20071029-1.jpgThe blogs are having their say about Congressman Rangel's "mother of all tax reforms." Greg Mankiw, the economist, notes the Tax Policy Center's distributional analysis of the proposal:

* The bottom three-fourths of households, those making less than $75,000 a year, are not much affected. They each would receive a tax cut of about $100 per year.

* The next 24 percent, those making between $75,000 and $500,000, would receive much more substantial tax cuts. Those in the $200,000 to $500,000 range, who are in the 96 to 99 percentile of the income distribution, would get a tax cut of about $3,600 per year.

* The top 1 percent, those making over $500,000, would pay substantially more in taxes. Those making more than $1 million would see their tax bill rise by an average of more than $100,000.

So the Congressman is mobilizing the Volvo drivers against the Ferrari set. It's an upper class cage match!

Tax professor Dan Shaviro likes the plan:

On the whole, I would definitely take this package over present law. Not going to happen, of course. Even apart from the lack of votes, and the Republican noise machine lying about it, it's inherently pretty hard to enact a break-even package with hundreds of billions of dollars worth of tax cuts and tax increases both, because the losers tend to screech more than the winners.

The Tax Policy Blog notes that the plan falls short as "tax reform":

The Rangel surtax does not ferret out cleverly low-paying, high-income filers. Instead, it rewards tax avoidance. Tax-exempt municipal bonds, though derided by economists as an unfair giveaway to people in the top tax bracket, will be all the more valuable. Other tax-avoidance vehicles will also thrive in the absence of the AMT and the presence of the new surtax.

But the Tax Policy Blog also says that folks shouldn't be so quick to call it a tax increase:

Regardless of whether one supports Rangel's bill or not, calling it a tax hike is somewhat dishonest . Of course it's a tax hike on some people, but it also cuts taxes for others, too. It's more of a "tax shift." Overall, the bill does not raise the average tax rate on the U.S. economy (under static scoring). The Republicans should attack the blatant tax shifting in the bill and call it class warfare rather than attack its revenue neutrality.

The new Tax Policy Center blog TaxVox says Rangel's plan is "a good start:"

Let’s start with the obvious: The tax plan rolled out today by House Ways & Means Committee Chairman Charlie Rangel (D-N.Y.) is not the “mother of all tax reforms,” the congressman’s claim notwithstanding.

However, it would do some pretty big things, such as eliminating the Alternative Minimum Tax, raising individual rates, cutting corporate rates, and slashing tax benefits for big multinationals. But it largely ducks a whole host of major issues, especially how we should tax savings vs. consumption and the tax treatment of health insurance.
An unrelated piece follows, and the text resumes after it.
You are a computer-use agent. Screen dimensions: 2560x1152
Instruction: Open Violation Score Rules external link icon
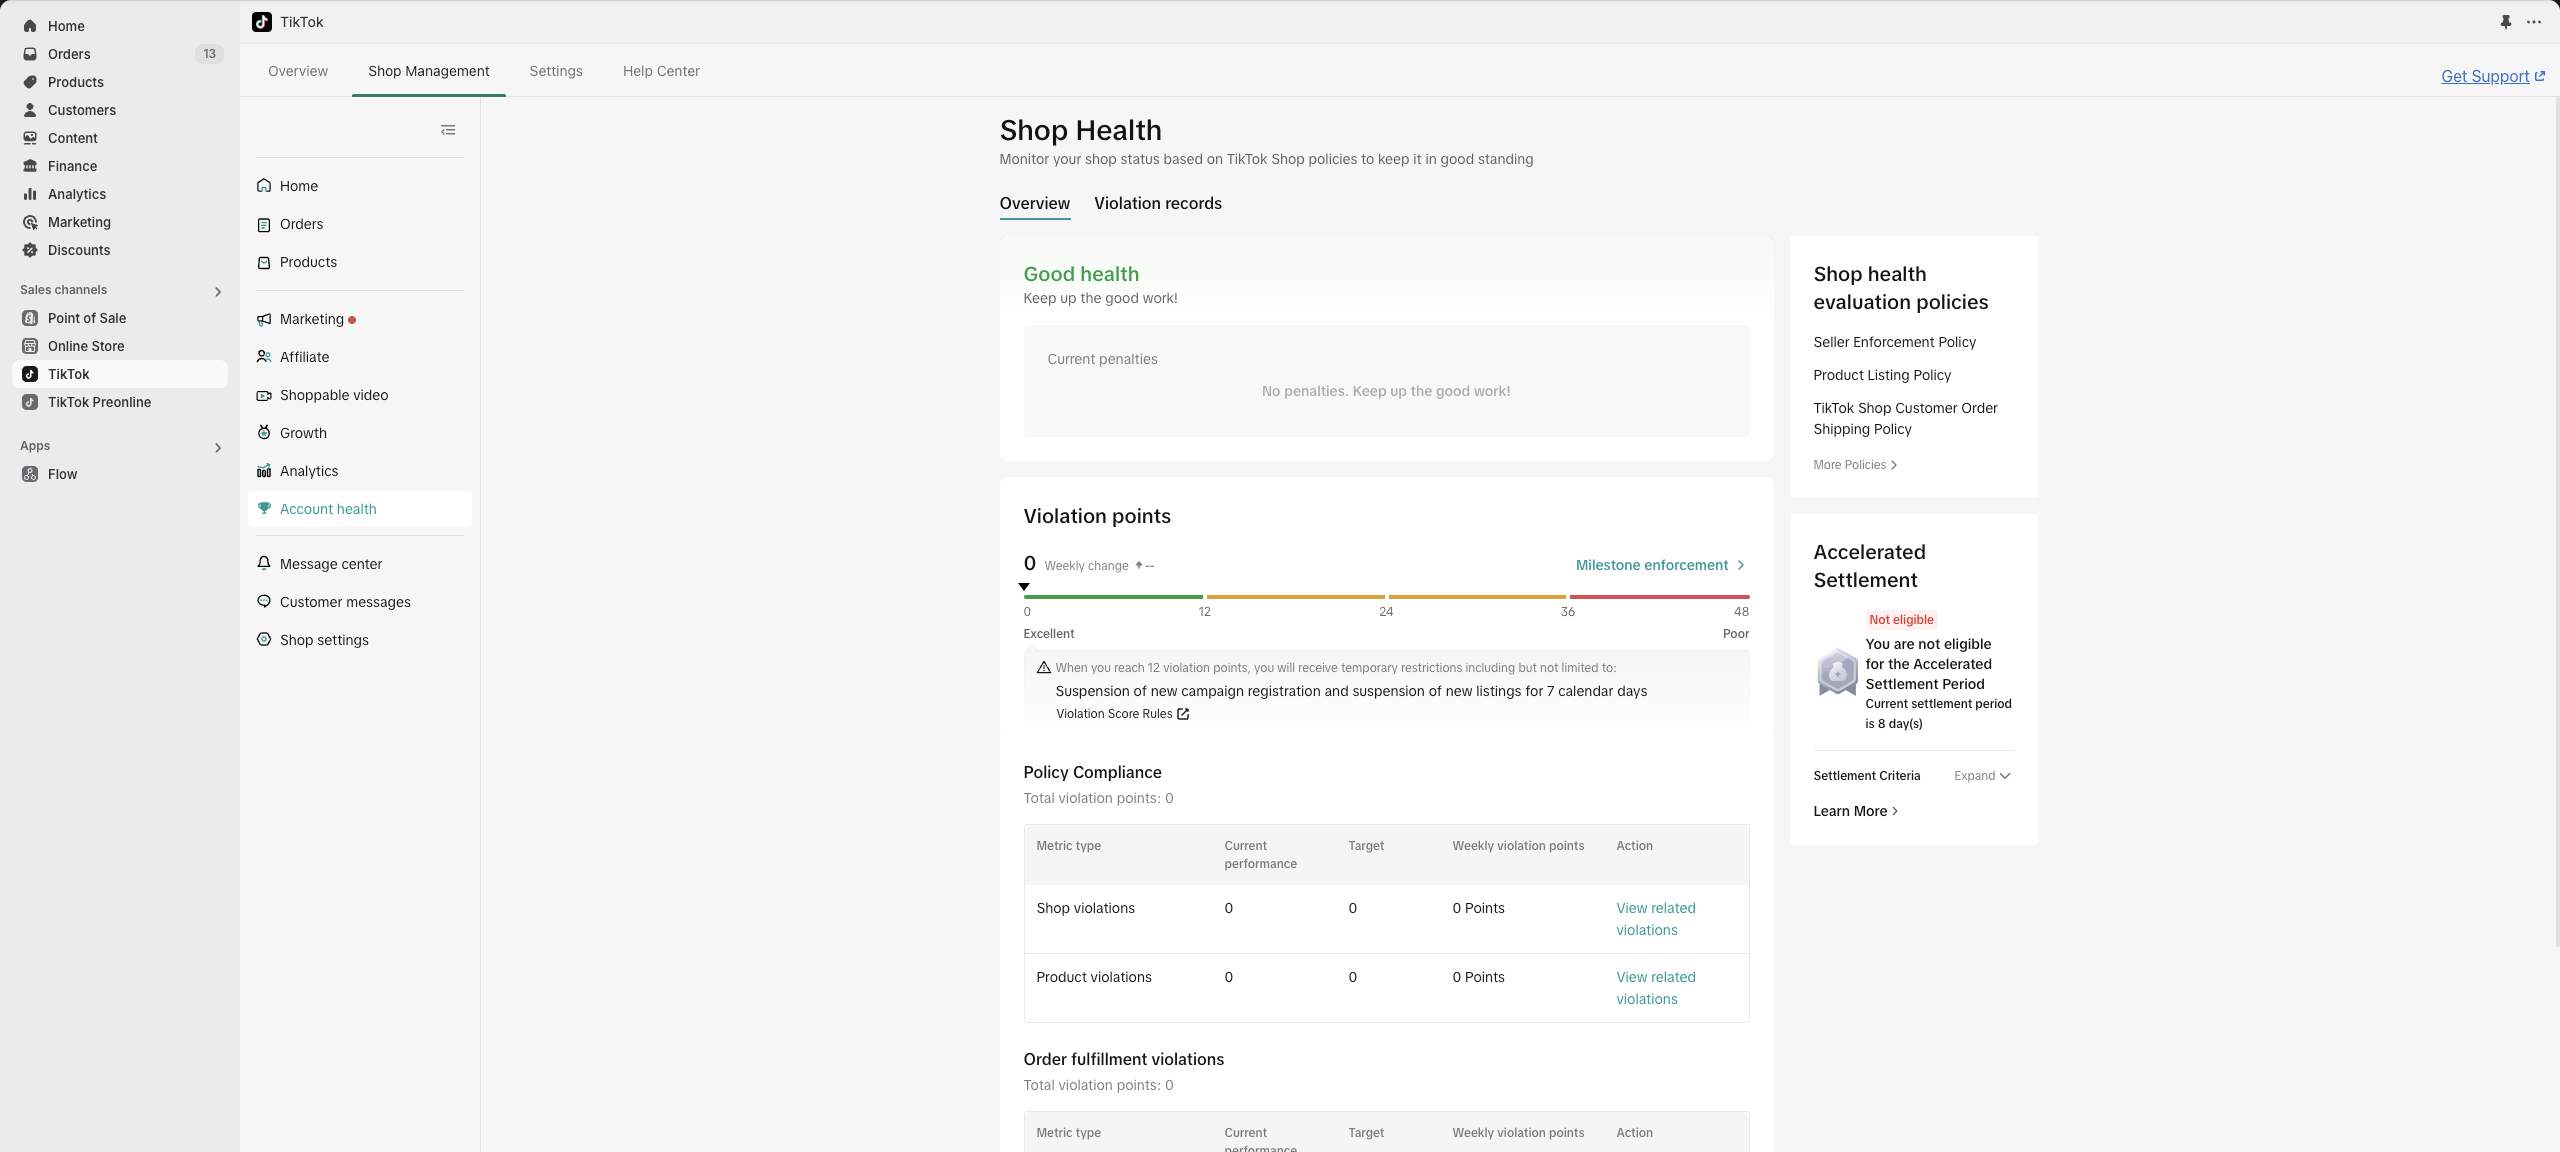tap(1183, 714)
Russ Fox isn't sold on the plan:

Why am I harping on this? Because of what's not mentioned in this legislation. Many of the Bush tax cuts will expire (beginning in 2009). Ask your legislators whether they will vote to extend them. The legislation introduced today implies that they're dead (at least in the view of Congressman Rangel). We're looking at a $200 Billion stealth tax increase!
Much of this legislation seems good to me. For example, I'm all for simplifying the Tax Code. However, a major issue—one which Democrats seem to ignore—is that if you increase the tax rate, the tax collected tends to decrease (the Laffer curve). This is definitely the case when this occurs on the wealthy. Indeed, because of the prevalence of S-Corporations and LLCs, much of the income of the "wealthy" is actually business income. If taxes increase on business income, business owners have far less incentive to innovate and provide additional jobs.